A second method for labeling is also available. Here we train full acoustic HMM models on the recorded data. We build a database specific speech recognition engine and use that engine to label the data. As this method can work from recorded prompts plus orthography (and a method to produce phone strings from that orthography), this works well when you have no synthesizer to bootstrap from. However such training requires that the database has a suitable number of examples of triphones in it. Here we have an advantage. As the requirements for a speech synthesis data, that it is has a good distribution of phonemes, is the same as that require for acoustic modeling, a good speech synthesis databases should produce a good acoustic model for labeling. Although there is no neatly defined definition of what "good" is, we can say that you probably need at least 400 utterances, and at least 15,000 segments. 400 sentences all starting with "The time is now, ..." probably wont do.
Other large database synthesis techniques use the same basic techniques to not just label the database but define the units to be selected. [Donovan95] and others label there data with an acoustic model build (with Baum-Welch training) and use the defined HMM states (typically 3-5 per phoneme) as the units for selecting. [Tokuda9?] actually use the state models themselves to generate the units, but again use the same basic techniques for labeling.
For training we use Carnegie Mellon University's SphinxTrain and Sphinx speech recognition system. There are other accessible training systems out there, HTK being the most famous, but SphinxTrain is the one we are most familiar with, and we have some control over its updates so can better ensure it remains appropriate for our synthesis labeling task. As voice building is complex, acoustic model building is similarly so. SphinxTrain has been reliably used to labeling hundreds of databases in many different languages but making it utterly robust against unseen data is very hard so although we have tried to minimize the chance of things going wrong (in non-obvious ways), we will not be surprised that when you try this processing on some new database there may be some problems.
SphinxTrain (and sphinx) have a number of restrictions which we need to keep in mind when labeling a set of prompts. These a re code limitations, and may be fixed in future versions of SphinxTrain/Sphinx. For the most part the are not actually serious restrictions, just minor prompts that the setup scripts need to work around. The scripts cater for these limitations, and mostly will all go unseen by the user, unless of course something goes wrong.
Specifically, sphinx folds case on all phoneme names, so the scripts ensure that phone names are distinct irrespective of upper and lower case. This is done by prepending "CAP" in front of upper case phone names. Secondly there can only be up to 255 phones.
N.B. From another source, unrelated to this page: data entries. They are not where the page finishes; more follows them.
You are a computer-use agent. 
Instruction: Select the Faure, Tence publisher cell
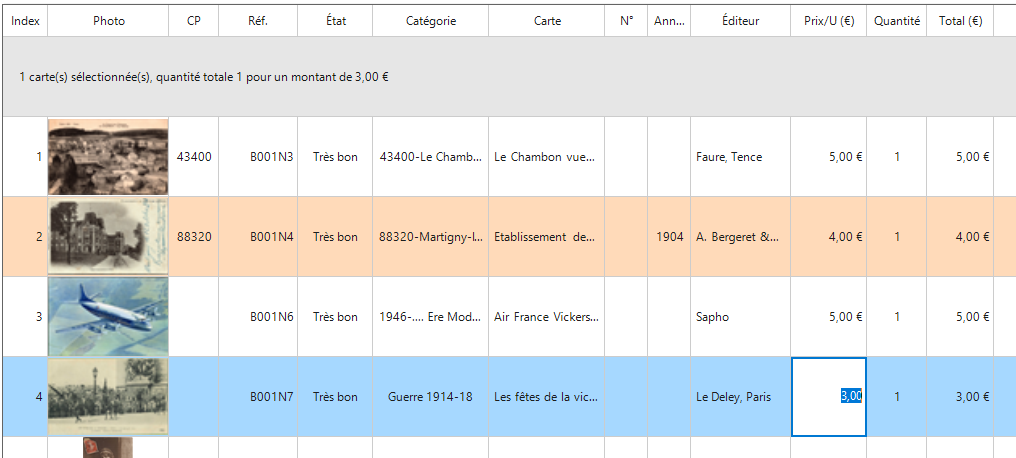(x=726, y=157)
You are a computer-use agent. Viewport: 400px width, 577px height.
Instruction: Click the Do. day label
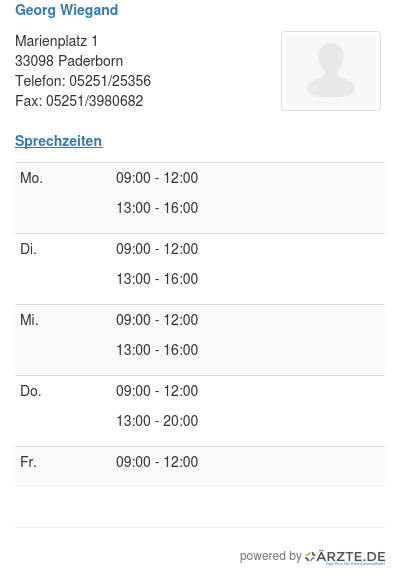click(31, 391)
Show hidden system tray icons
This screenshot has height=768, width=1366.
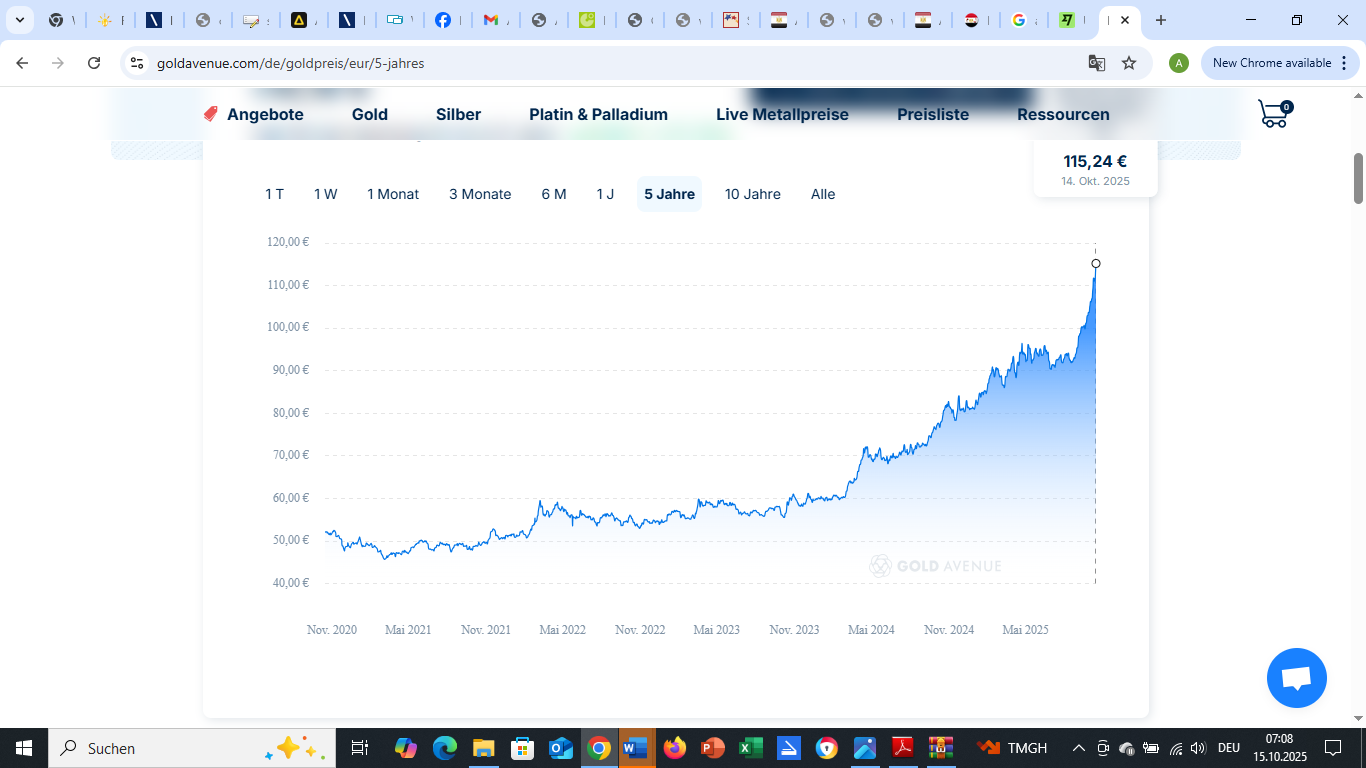click(1078, 748)
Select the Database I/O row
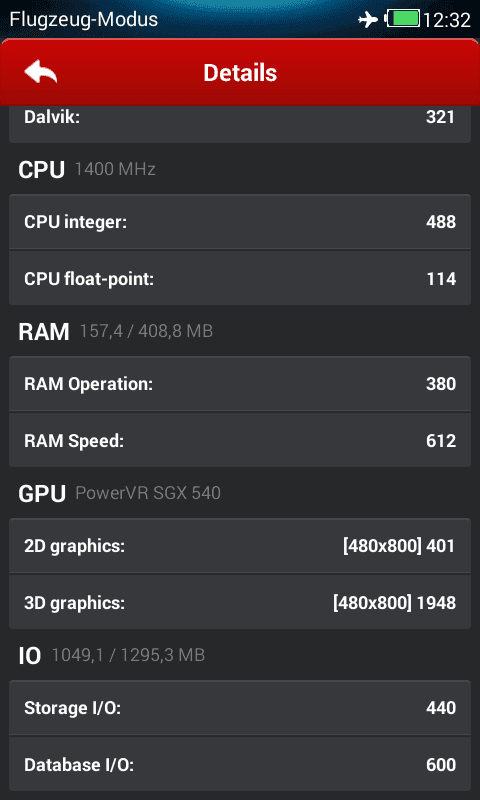 [x=240, y=764]
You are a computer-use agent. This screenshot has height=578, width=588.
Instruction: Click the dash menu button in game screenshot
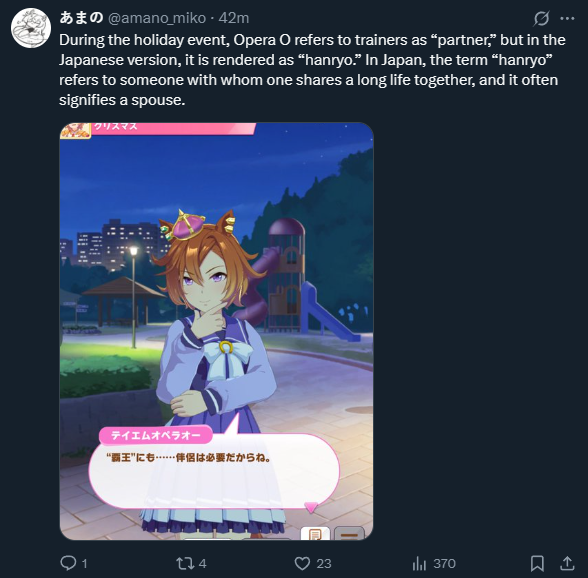(x=349, y=533)
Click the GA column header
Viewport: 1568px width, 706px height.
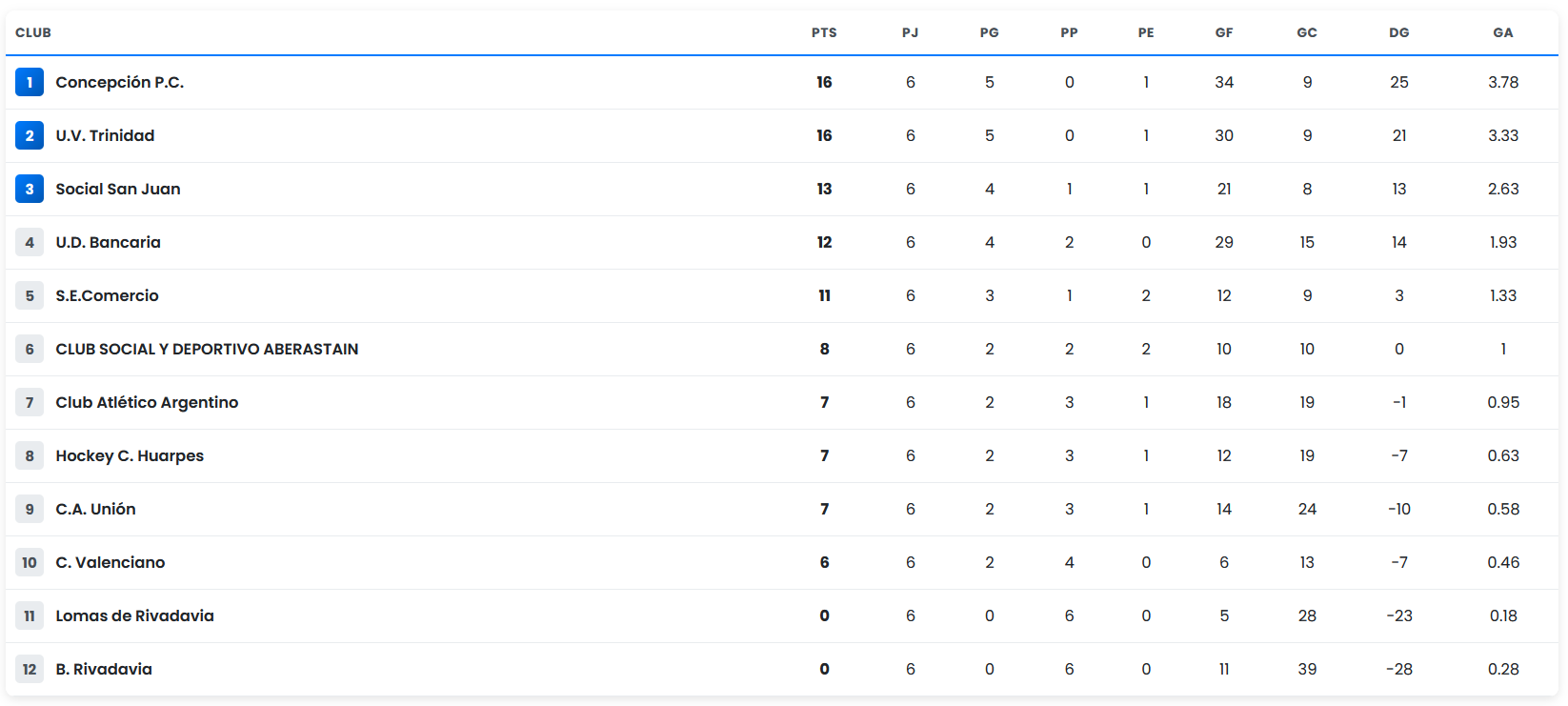(1502, 32)
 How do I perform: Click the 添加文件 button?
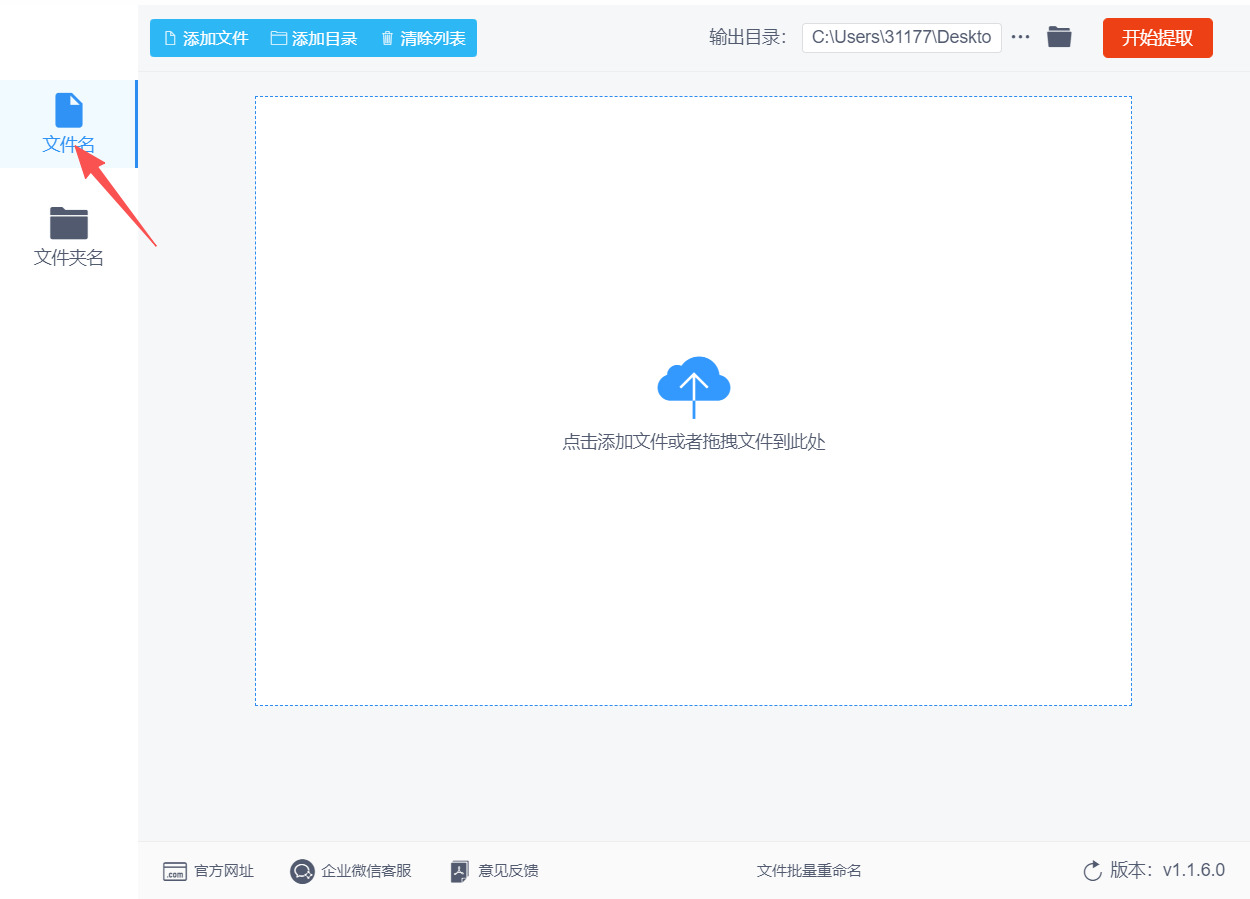click(x=205, y=37)
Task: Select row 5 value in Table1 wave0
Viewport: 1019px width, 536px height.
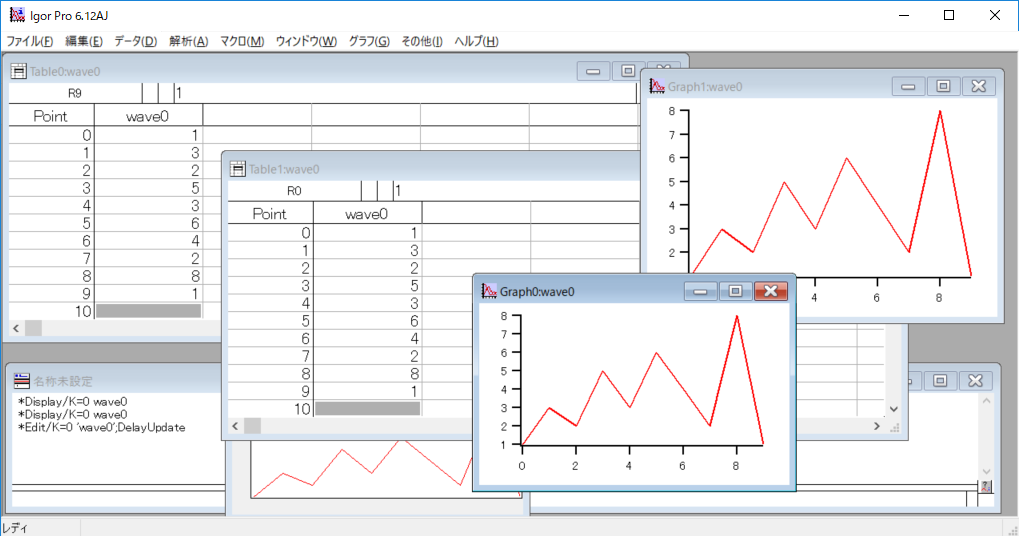Action: click(367, 321)
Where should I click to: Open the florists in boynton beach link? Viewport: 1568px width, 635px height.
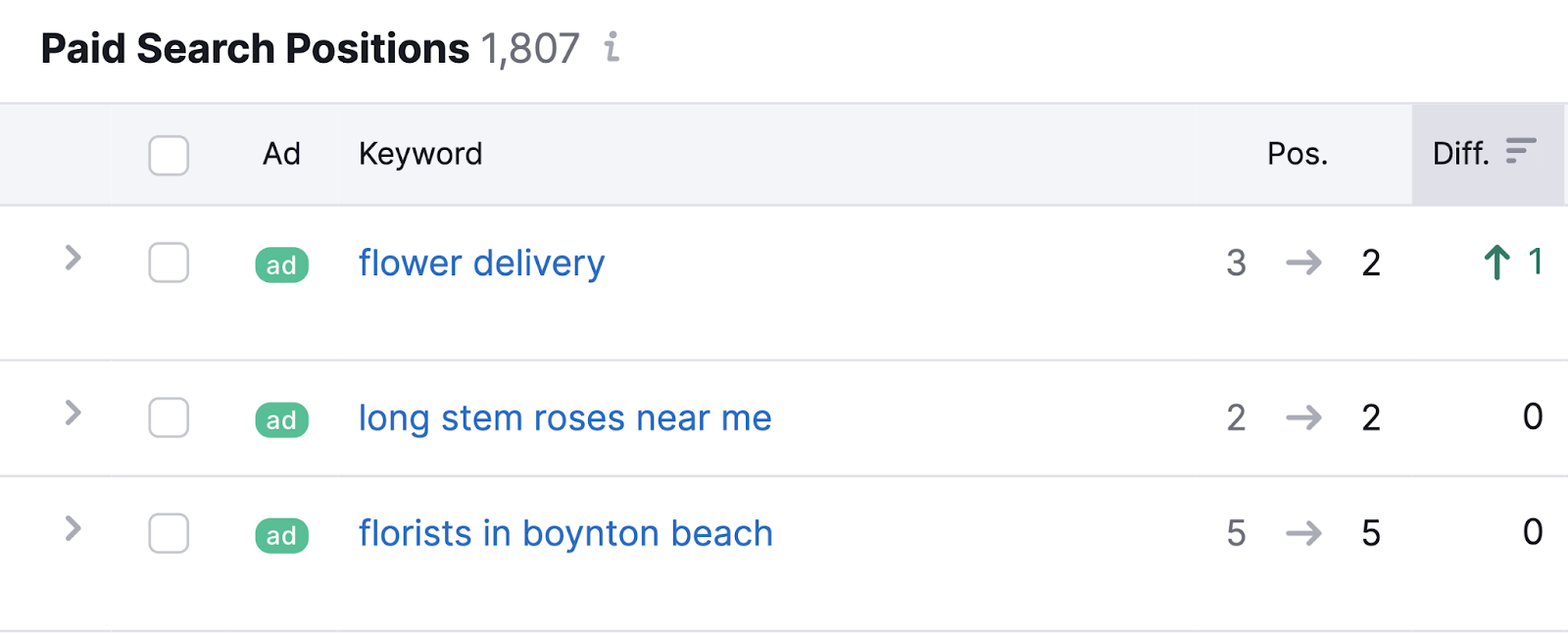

This is likely only to be problem when SphinxTrain phones are made more elaborate than simple phones, so mostly wont be a problem. The third noted problem is limitation on the length and complexity of utterances. The transcript files has a line length limit as does the lexicon. For "nice" utterances this is never a problem but for some of our databases especially those with paragraph length utterances, the training and/or the labeling itself fails.
Sphinx2 is a real-time speech recognition system made available under a free software license. It is available from http://cmusphinx.org. The source is available from http://sourceforge.net/projects/cmusphinx/. For these tests we used version sphinx2-0.4.tar.gz. SphinxTrain is a set of programs and scripts that allow the building of acoustic models for Sphinx2 (and Sphinx3). You can download SphinxTrain from http://sourceforge.net/projects/cmusphinx/. Note that Sphinx2 must be compiled and installed while SphinxTrain can run in place. On many systems steps like these should give you working versions.
tar zxvf sphinx2-0.4.tar.gz
cd sphinx2 ./configure --prefix=$SPHINX2DIR
tar zxvf SphinxTrain-0.9.1-beta.tar.gz
Now that we have sphinx2 and SphinxTrain installed we can prepare our FestVox voice for training. Before starting the training process you must create utterance files for each of the prompts. This can be done with the conventional festival script.
This generates label files in prompt-lab/ and waveform files in prompt-wav/ which technically are not needed for this labeling process. Utterances are saved in prompt-utt/. At first it was thought that the prompt file etc/txt.done.data would be sufficient but the synthesis process is likely to resolve pronunciations in context, though post-lexical rules etc, that would make naive conversion of the words in the prompt list to phone lists wrong in general so the transcription for SphinxTrain is generated from the utterances themselves which ensures that they resulting labels can be trivially mapped back after labeling. Thus the word names generate by in this process are somewhat arbitrary though often human readable. The word names are the word themselves plus a number (to ensure uniqueness in pronunciations). Only "nice" words are printed as is, i.e. those containing only alphabetic characters, others are mapped to the word "w" with an appropriate number following. Thus hyphenated, quoted, etc words will not cause a problem for the SphinxTrain code.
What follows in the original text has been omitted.